** Listed entries follows **

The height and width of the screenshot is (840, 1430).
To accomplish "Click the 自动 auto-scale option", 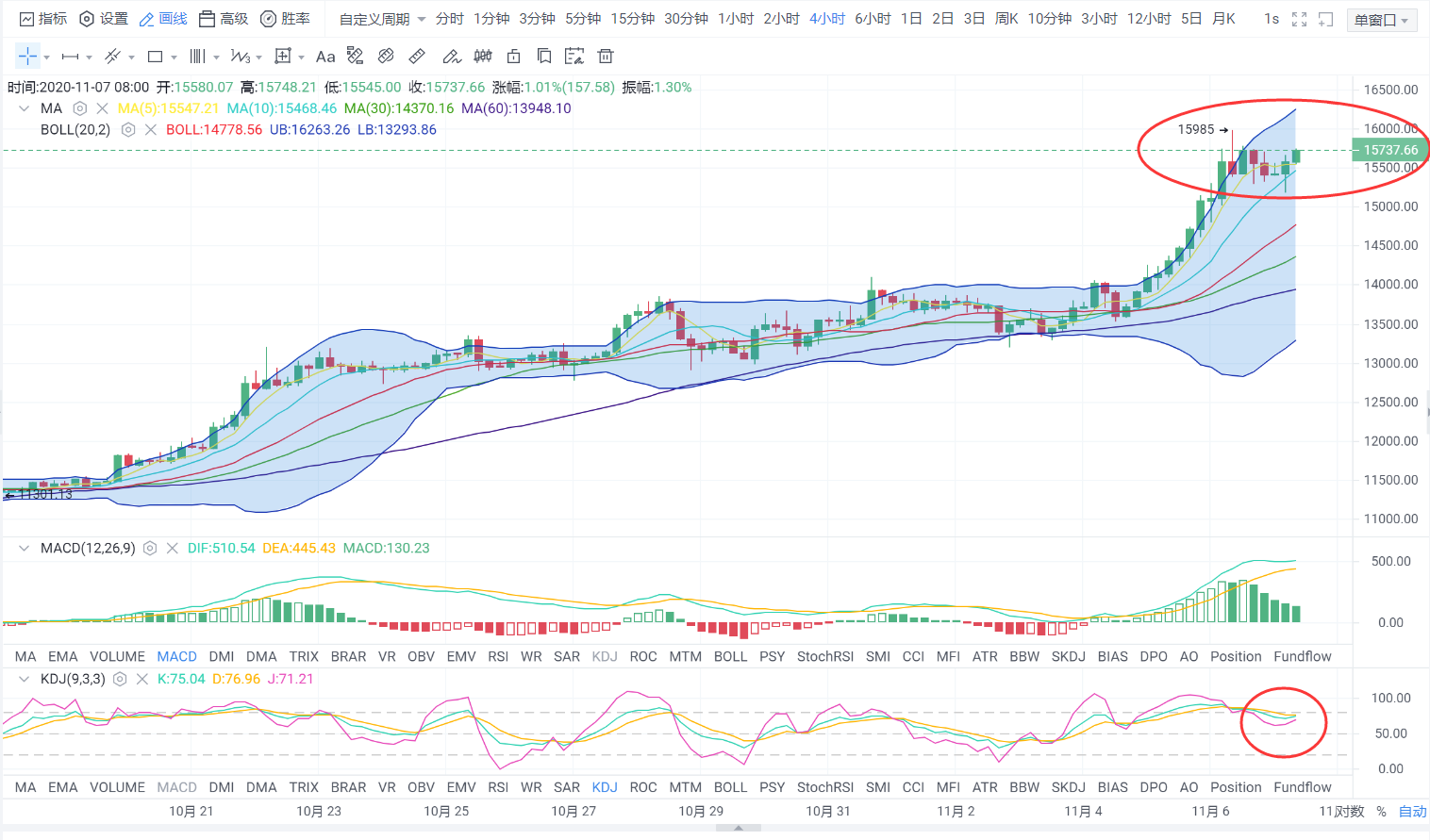I will click(1412, 811).
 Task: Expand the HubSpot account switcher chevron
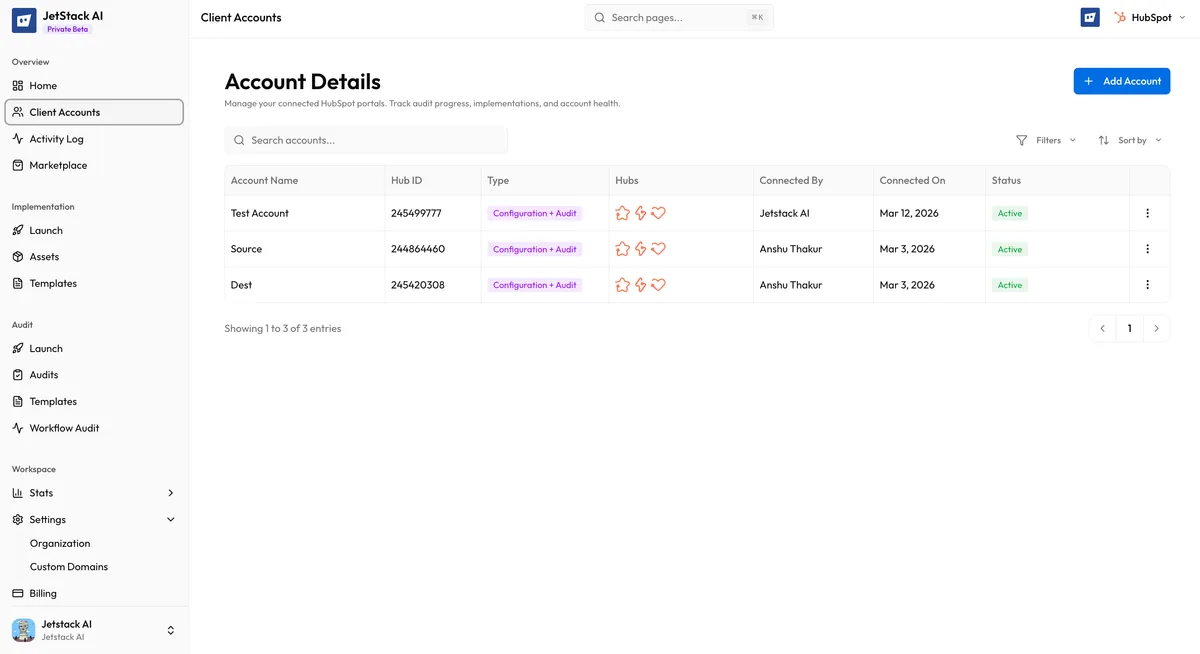pos(1182,17)
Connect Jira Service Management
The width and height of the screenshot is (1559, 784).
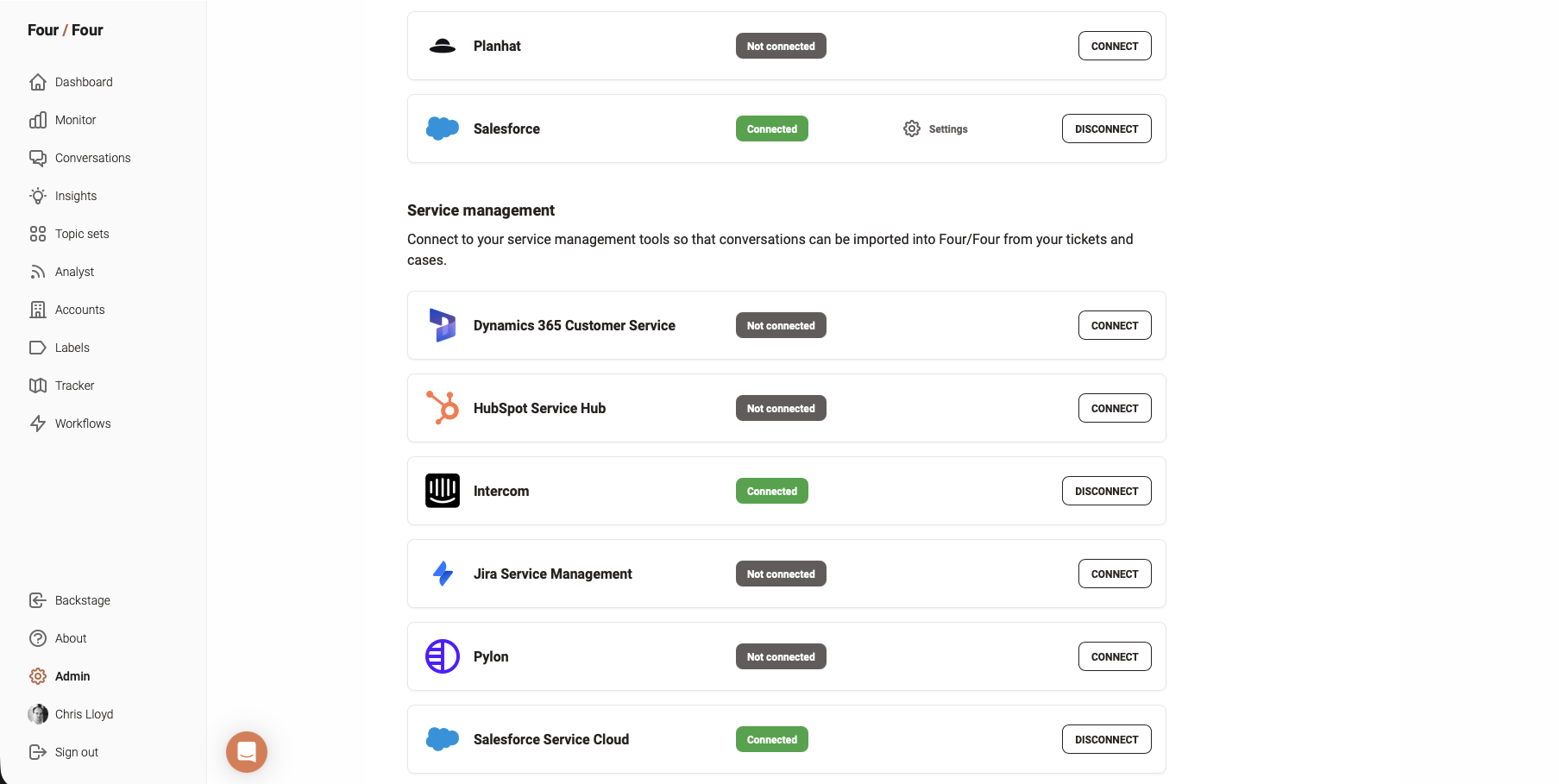point(1114,574)
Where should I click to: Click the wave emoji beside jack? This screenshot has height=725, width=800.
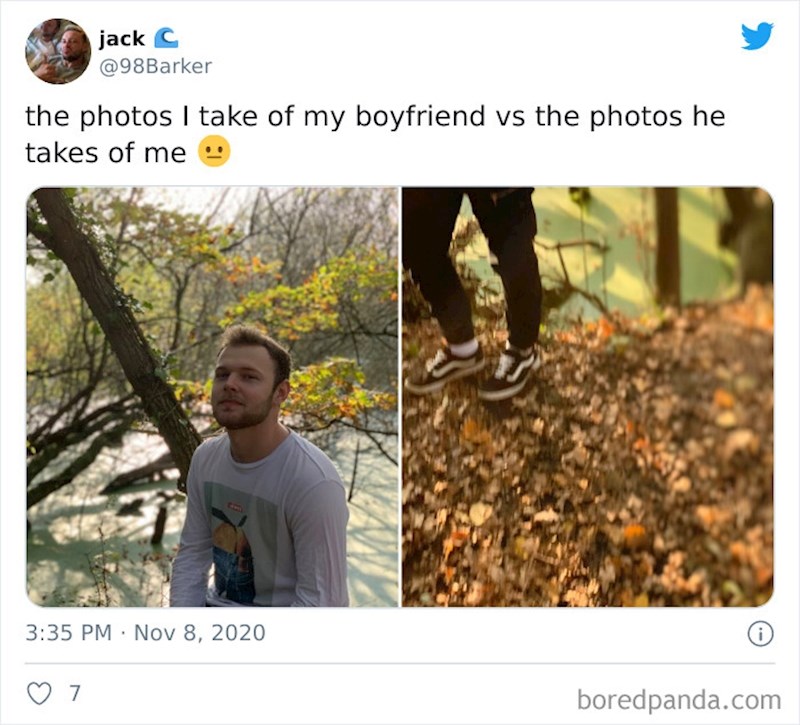(x=165, y=39)
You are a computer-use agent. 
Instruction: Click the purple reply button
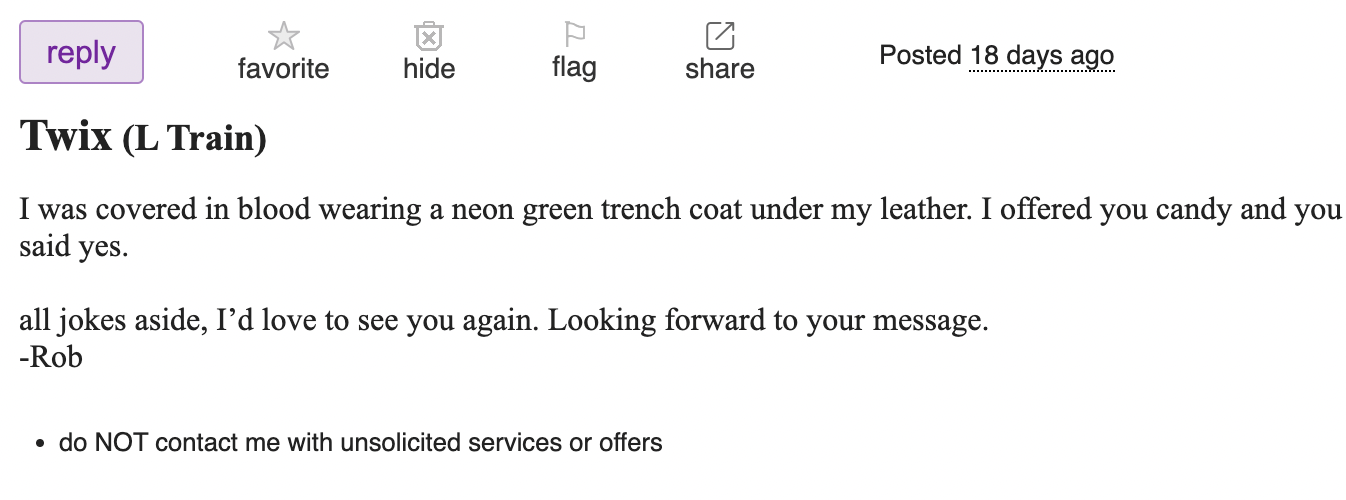[81, 52]
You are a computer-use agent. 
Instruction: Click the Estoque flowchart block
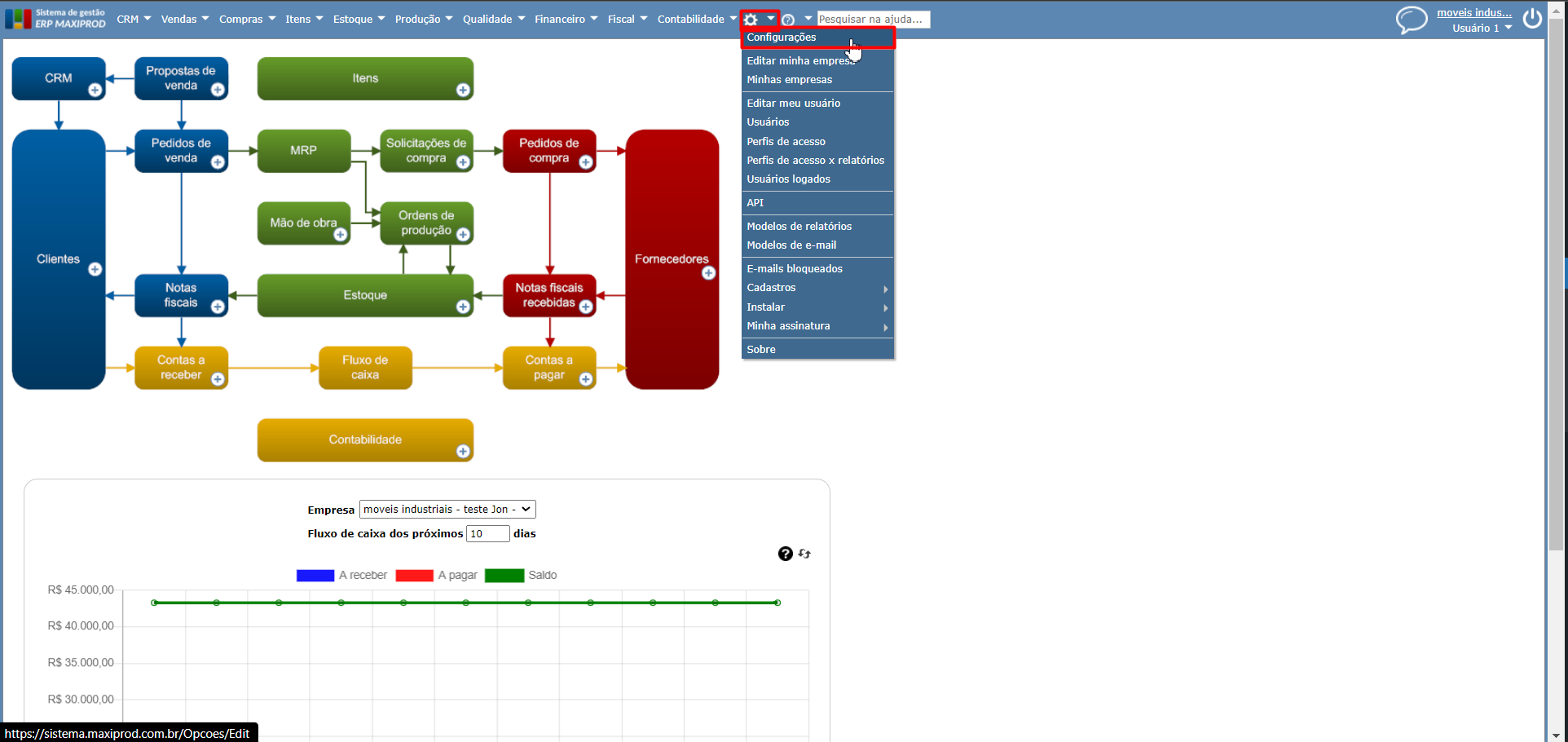[365, 295]
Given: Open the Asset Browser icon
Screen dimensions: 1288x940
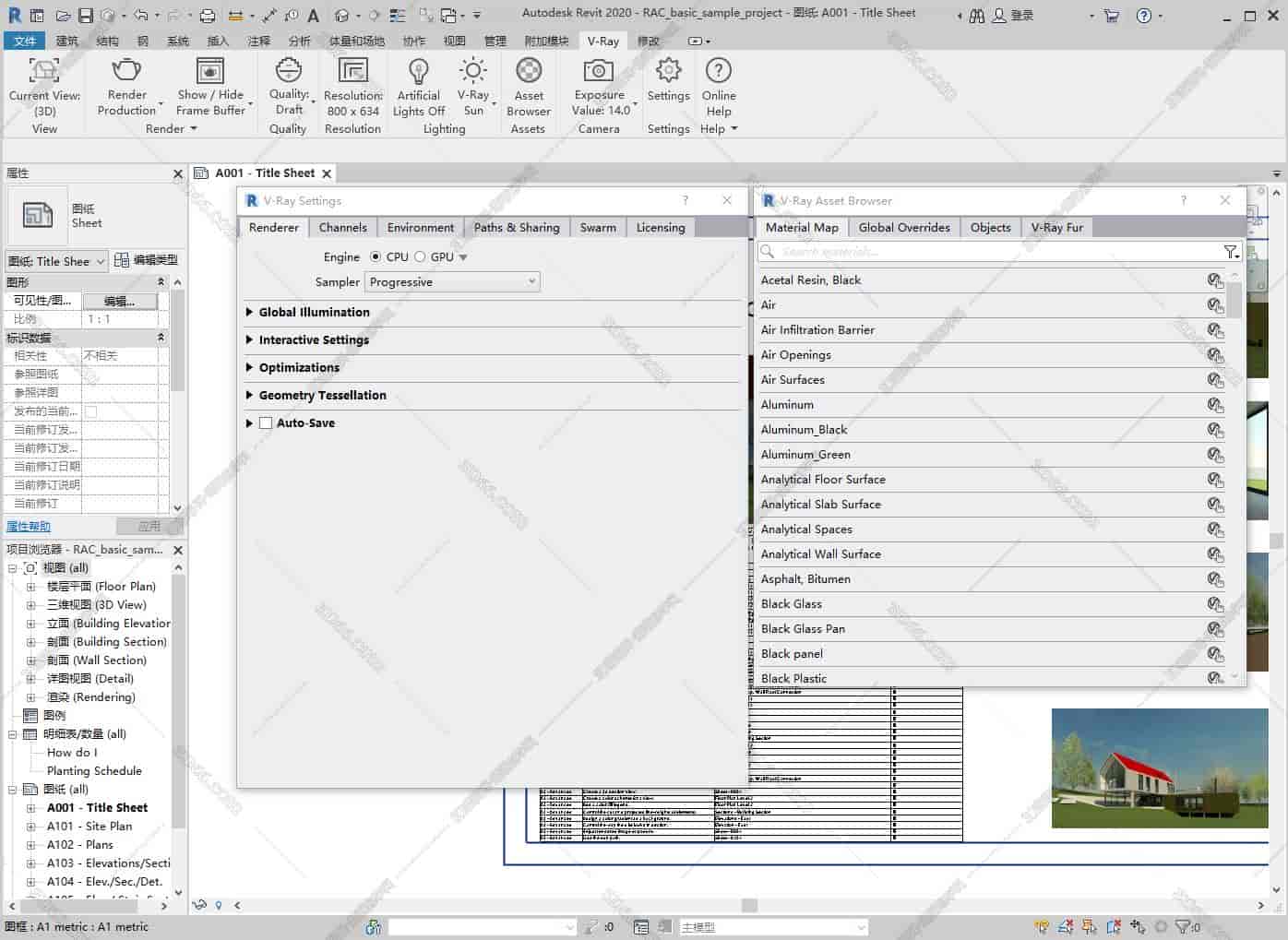Looking at the screenshot, I should click(528, 71).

** End of Listed entries **

An exact transcription is needed, covering the line with "Instruction: Click the Estoque" and every line after it to the end of the entries, but not the pictures.

Instruction: Click the Estoque flowchart block
[365, 295]
Given: Open the Asset Browser icon
Screen dimensions: 1288x940
Looking at the screenshot, I should click(528, 71).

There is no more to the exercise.